In order to enrich one’s knowledge, in order to raise one’s soul to higher spheres, in order to allow one’s consciousness to expand to perfection, if there is anything that one can do, it is to help oneself in every way to open the sight, which is the sign of God in man. It is the opening of the sight which is called the soul’s unfoldment.

Wisdom is a veil over truth, and even wisdom cannot be called truth. God alone is truth, and it is truth that is God. And truth can neither be studied nor taught nor learned; it is to be touched, it is to be realized; and it can be realized by the unfoldment of the heart.

There are five aspects which give one the tendency towards the accomplishment of the inner purpose: desire to live, desire to know, desire for power, desire for happiness and desire for peace. These five things work consciously or unconsciously in the profound depth of every soul. Working within one, they prompt one either to do right or to do wrong, and yet these five aspects belong to the one purpose in the accomplishment of which the purpose of the whole creation is fulfilled. When the desire to live brings one in touch with one’s real life, a life which is not subject to death, then the purpose of that desire is accomplished; when one has been able to perceive fully the knowledge of one’s own being, in which is to be found divine knowledge and the mystery of the whole manifestation, then the purpose of knowledge is attained; when one is able to get in touch with the Almighty Power, then the desire for power is achieved; when one has been able to find one’s happiness in one’s own heart, independent of all things outside, the purpose of the desire for happiness is fulfilled; when one is able to rise above all conditions and influences which disturb the peace of the soul and has found one’s peace in the midst of the crowd and away from the world, in him the desire for peace is satisfied. It is not in one or the other of these five desires that there is the accomplishment of the purpose; it is in the fulfillment of these five desires that one purpose is accomplished, the purpose for which every soul was born on earth. 

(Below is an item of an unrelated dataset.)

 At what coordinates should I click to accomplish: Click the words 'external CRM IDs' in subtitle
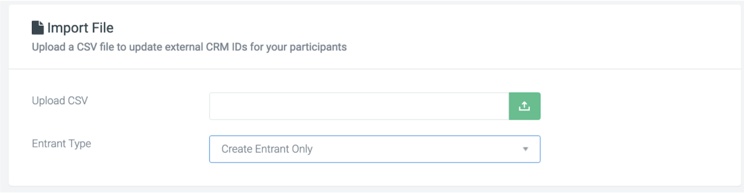point(206,47)
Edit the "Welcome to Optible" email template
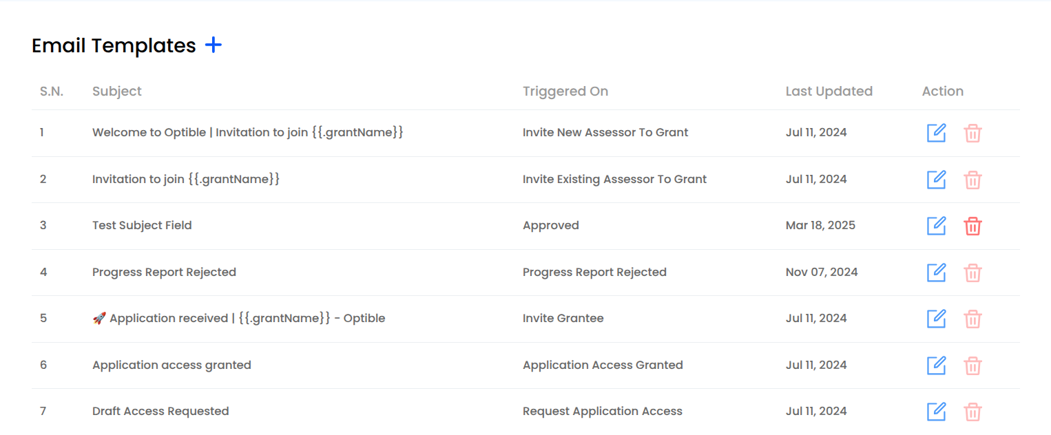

Intellect is the knowledge obtained by experience of names and forms; wisdom is the knowledge which manifests only from the inner being; to acquire intellect one must delve into studies, but to obtain wisdom, nothing but the flow of divine mercy is needed; it is as natural as the instinct of swimming to the fish, or of flying to the bird. Intellect is the sight which enables one to see through the external world, but the light of wisdom enables one to see through the external into the internal world. Wisdom is greater and more difficult to attain than intellect, piety, or spirituality.

It is not necessary that everyone should become religious, or exceedingly pious, or too good to live. We want wise men in business, in politics, in education, in all walks of life; those who do not live only on the surface and those who do not believe only in matter, but who see life both within and without. It is such souls who will produce beauty; it is such souls who will harmonize the world, who will bring about the conditions we need today. We do not only need the knowledge of matter or spirit, we need living in all walks of life, so that in one’s business, in one’s industry, in every art or science one may practice, one can use that wisdom which is perfect in oneself. When the individual and the multitude find beneath their feet a solid foundation on which they can stand, from that day we may hope for better conditions in the world.